Examination of the paving of the apse shows, in the centre, a specific layout of two slabs arranged perpendicular to the general orientation of the pavement delimit. These two slabs frame three other parallel slabs creating a rectangular surface in the center of the apse. These tiles can mark the location of the altar. It would not be surprising to find in this church an altar with a masonry base, of which began to appear in churches around the middle of the seventh century. The basin of a small stone reliquary, decorated with a cross and divided into three compartments, was collected in the apse, under the collapse.
Published photographs show in the sanctuary two basalt posts placed against the barrier of staggers approximately in the axis of the side walls of the apse. A stone hollowed out of a cavity is inserted into the floor of the shrine just north of the southern post. The remains could correspond to the supports for two side tables leaning against the chancel, known in several churches in Jordan. Although the location is usual in the province of Arabia, the vestiges of an ambo may be evidenced by the massive masonry apparently linked to a gap in the mosaic, which is visible in the southern part of the nave, against the chancel.

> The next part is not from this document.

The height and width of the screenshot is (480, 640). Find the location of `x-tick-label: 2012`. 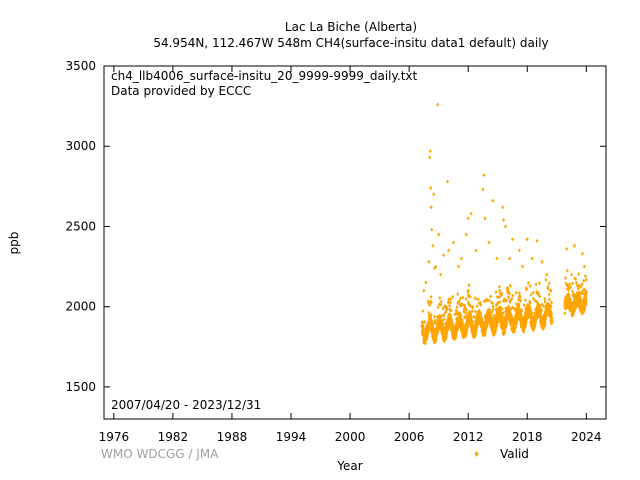

x-tick-label: 2012 is located at coordinates (468, 437).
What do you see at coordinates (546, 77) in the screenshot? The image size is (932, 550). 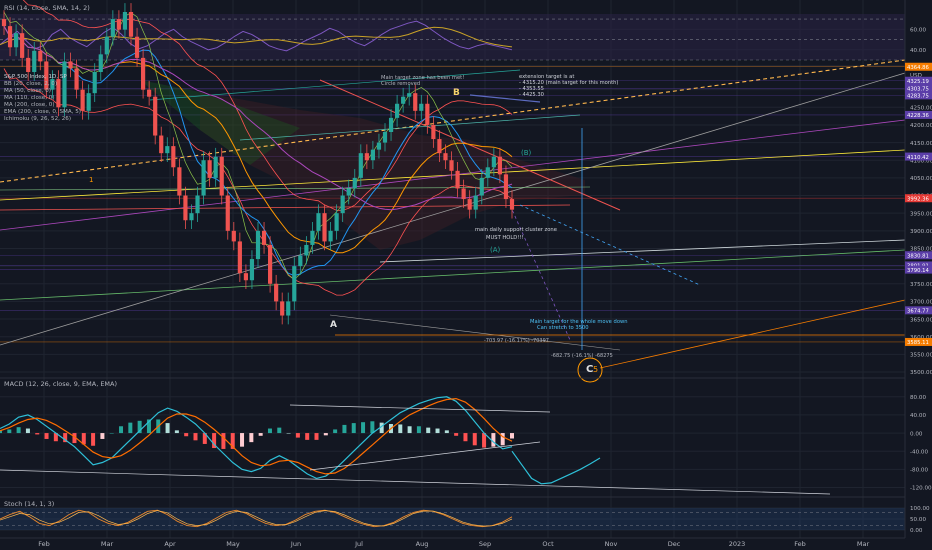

The building was entirely paved with mosaics, except for the sanctuary which was slabbed. The nave was decorated with three panels. The westerly panel is exclusively geometric. As to the central panel, only one fragment of the border of tangent circles remains. These held figures, many of which were mutilated. The east end of the nave was occupied by an inscription of dedication, placed in a cartouche with dovetails surrounded by a two-strand braid.
The two side aisles had geometric carpets, which, contrary to usual practice, extended to the intercolumniations. A small semi-circular panel containing a geometric interlacing pattern was placed against the western wall, at the end of the southern aisle.
Anne Michel, Les Eglises d’Epoque Byzantine et Umayyade de La Jordanie V-VIII Siecle (Turnhout: Brepols, 2001), 203–5.